Exercise instructions. Copy out nothing but the line containing "Where should I click to: Open" and the lines that follow it to the end of the entries, exactly as they stand.

Supplied data Block Start

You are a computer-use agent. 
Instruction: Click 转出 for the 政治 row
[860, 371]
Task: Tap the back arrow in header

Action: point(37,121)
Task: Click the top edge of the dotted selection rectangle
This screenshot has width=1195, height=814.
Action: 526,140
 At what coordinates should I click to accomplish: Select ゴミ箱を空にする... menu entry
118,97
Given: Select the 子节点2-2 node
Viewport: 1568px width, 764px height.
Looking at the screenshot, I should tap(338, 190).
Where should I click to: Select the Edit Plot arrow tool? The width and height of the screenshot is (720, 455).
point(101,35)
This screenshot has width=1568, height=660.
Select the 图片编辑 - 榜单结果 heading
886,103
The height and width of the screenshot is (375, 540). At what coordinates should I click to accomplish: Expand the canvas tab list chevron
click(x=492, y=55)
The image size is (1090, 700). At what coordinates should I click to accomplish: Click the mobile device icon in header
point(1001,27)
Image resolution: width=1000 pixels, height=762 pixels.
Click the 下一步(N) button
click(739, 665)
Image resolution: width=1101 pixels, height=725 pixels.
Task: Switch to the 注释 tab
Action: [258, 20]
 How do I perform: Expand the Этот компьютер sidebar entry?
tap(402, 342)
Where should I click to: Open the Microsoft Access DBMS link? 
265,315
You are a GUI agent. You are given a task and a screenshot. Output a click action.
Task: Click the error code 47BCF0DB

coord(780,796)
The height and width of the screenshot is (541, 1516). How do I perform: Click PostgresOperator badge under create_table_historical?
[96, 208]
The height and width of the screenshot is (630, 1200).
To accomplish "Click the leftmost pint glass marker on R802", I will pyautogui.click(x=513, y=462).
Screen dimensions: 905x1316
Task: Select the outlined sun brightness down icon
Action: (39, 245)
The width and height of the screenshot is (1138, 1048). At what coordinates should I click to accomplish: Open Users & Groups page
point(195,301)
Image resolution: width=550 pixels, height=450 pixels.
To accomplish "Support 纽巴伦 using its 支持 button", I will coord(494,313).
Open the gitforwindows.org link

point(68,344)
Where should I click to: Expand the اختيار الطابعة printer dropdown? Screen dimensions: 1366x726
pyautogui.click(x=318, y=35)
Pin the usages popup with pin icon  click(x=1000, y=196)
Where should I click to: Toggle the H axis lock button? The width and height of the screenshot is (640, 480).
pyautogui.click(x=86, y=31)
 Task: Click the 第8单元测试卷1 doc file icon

Supplied data Block End

Exercise answer.
Where should I click to: Open the Microsoft Access DBMS link? 
265,315
You are a GUI agent. You are given a task and a screenshot. Output a click action.
Task: Click the error code 47BCF0DB

coord(780,796)
The height and width of the screenshot is (541, 1516). How do I perform: Click PostgresOperator badge under create_table_historical?
[96, 208]
The height and width of the screenshot is (630, 1200).
To accomplish "Click the leftmost pint glass marker on R802", I will pyautogui.click(x=513, y=462).
Screen dimensions: 905x1316
Task: Select the outlined sun brightness down icon
Action: (39, 245)
The width and height of the screenshot is (1138, 1048). At what coordinates should I click to accomplish: Open Users & Groups page
point(195,301)
Image resolution: width=550 pixels, height=450 pixels.
To accomplish "Support 纽巴伦 using its 支持 button", I will coord(494,313).
Open the gitforwindows.org link

point(68,344)
Where should I click to: Expand the اختيار الطابعة printer dropdown? Screen dimensions: 1366x726
pyautogui.click(x=318, y=35)
Pin the usages popup with pin icon  click(x=1000, y=196)
Where should I click to: Toggle the H axis lock button? The width and height of the screenshot is (640, 480).
pyautogui.click(x=86, y=31)
 Task: Click the 第8单元测试卷1 doc file icon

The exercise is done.